Hope you like a small one

I have for many years subscribed to the KISS principle (Keep It Simple, Stupid; and will accede to stupidity)The evening meal is the evening meal, End of.
Whilst you are sleeping, you are extremeley unlikely to eat: you are fasting. When you awake, the first food that you consume effectively breaks that fast, hence many English language users would call that Break Fast, usually presented as breakfast, though the French, of course, call it a little meal. (My son used to take his breakfast to bed to eat before he slept to save time in the morning, he's now a nearly 50 yo director af a multinatioanal who considers his own just teenage son wierd!).
Here in the UK, the norm is possibly for the next meal to be post-noon, 13:00–14:00, often called lunch, though in publishing we tended to have working lunches from about 12:30 to 16:45 — one had to get back to the office, There may have been a coffee/tea-break around 11:00, often called 'Eleveses'.

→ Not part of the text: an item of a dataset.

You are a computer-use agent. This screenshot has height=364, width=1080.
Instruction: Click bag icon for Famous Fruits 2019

High Tea, a delicate and formal arrnagement, beloved of the Hibernians, was a comparitive rarity, but could be indulged if one had not had a working lunch, usually taken about 15:00.
Dinner was taken either at home, between 17:00 and 18:50 if young children involved, or 19:30 onwards if involving adults either at home or elsewhere.

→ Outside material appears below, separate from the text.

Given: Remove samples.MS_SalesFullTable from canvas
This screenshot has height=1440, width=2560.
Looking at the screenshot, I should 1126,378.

Supper is a late light repast to stave of the hunger pangs of the nights' sleep and enforced fast.
Fortunately, having reached the maturer non-paid working years, today the first meal is effectively Brunch, there may be a mid-afternoon coffee and chockie biscuit (pity no café und kuchen), followed by a relatively light evening repast: might nibble on cheese and biscuits later with the wine.

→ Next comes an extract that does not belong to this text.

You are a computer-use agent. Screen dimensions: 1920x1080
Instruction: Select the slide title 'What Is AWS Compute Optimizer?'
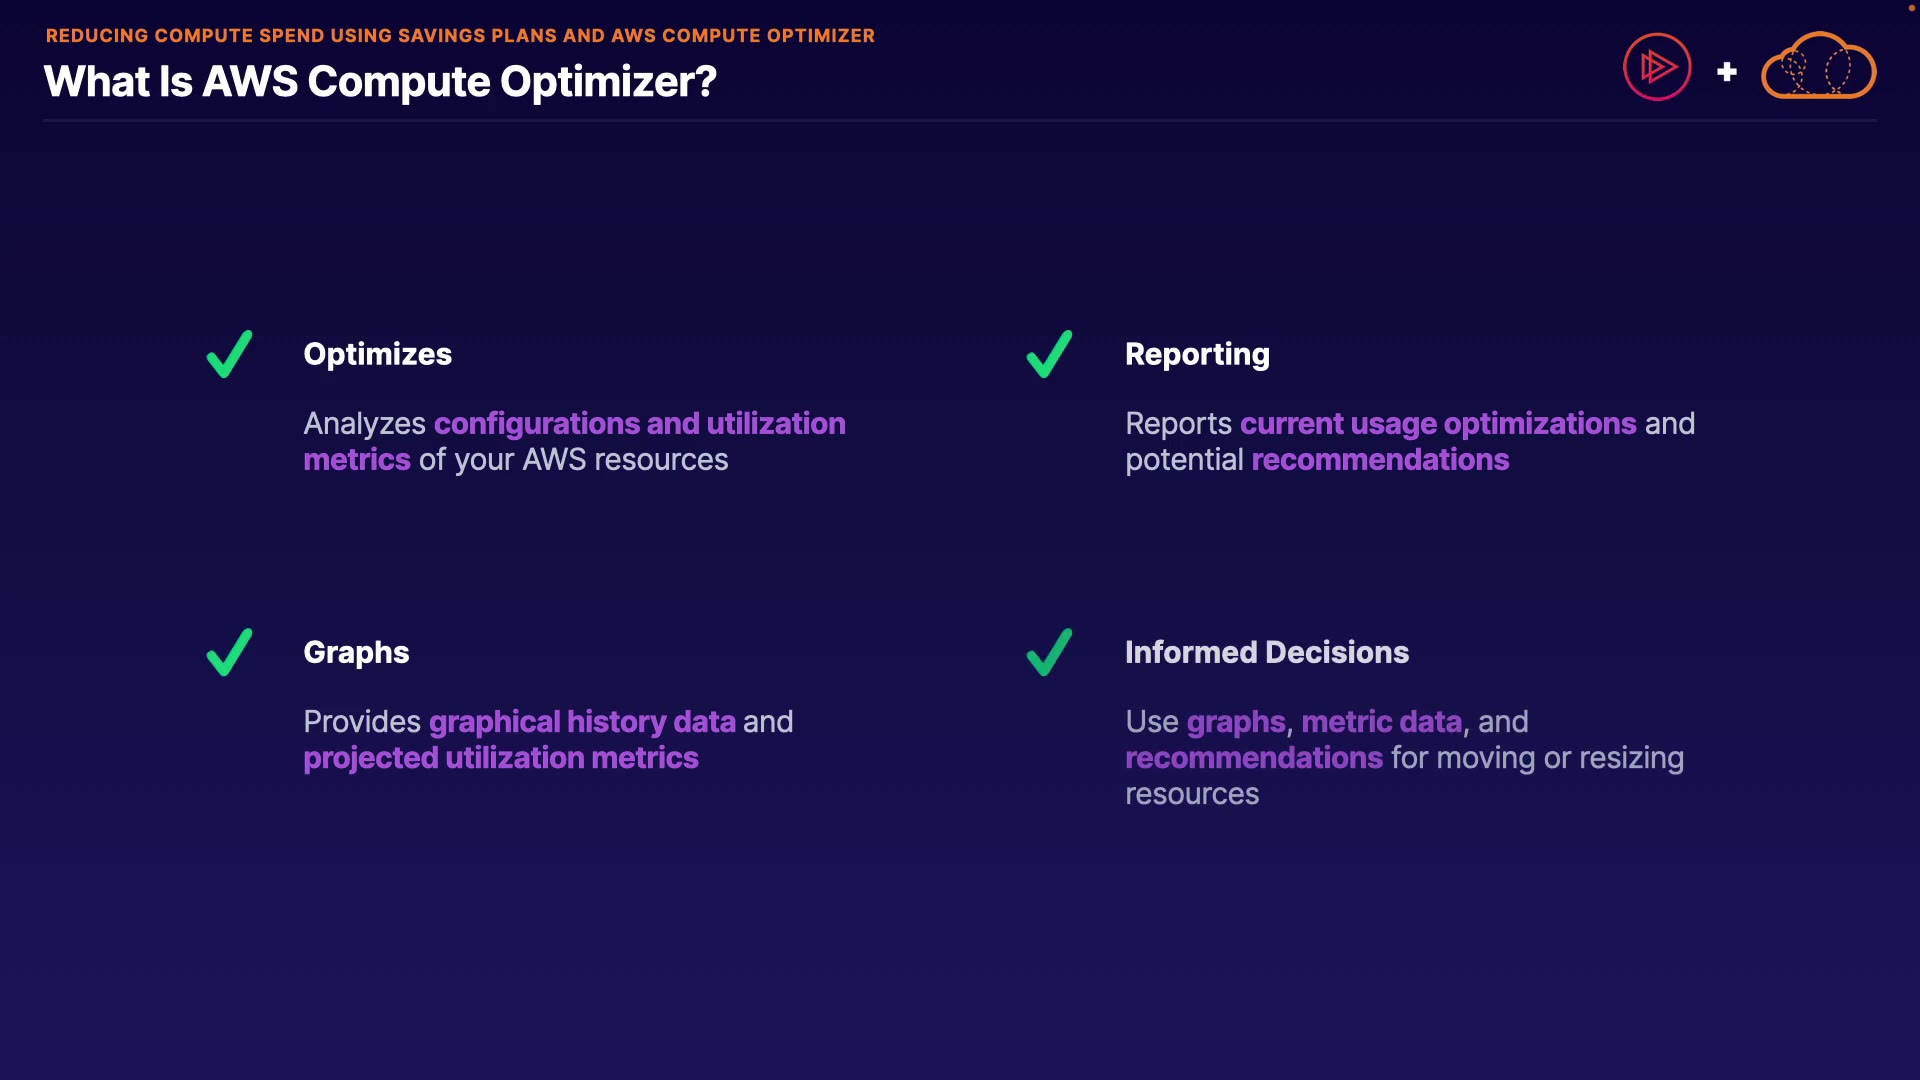[x=380, y=82]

I have a question: we were discussing vaccination (covid but in general), and my statement (we're post-war, pre NHS Brits born in 1946) was 'well we all had to have rhe smallpox vaccination as babies, no choice, no question,' to which the response by (Welsh wife) 'there was an outbreak in Cardiff in the fifties and we had ours then …'. 'No' said I 'we had them as babies': further down that road, — 'of course I can't remember, I was a baby, I can't remember my foreskin being removed either, I was probably about 8-days old'! Engendered a look of disbelief. Is it vaguely possible that my wife of 55 years did/does not realise I'm circumcised?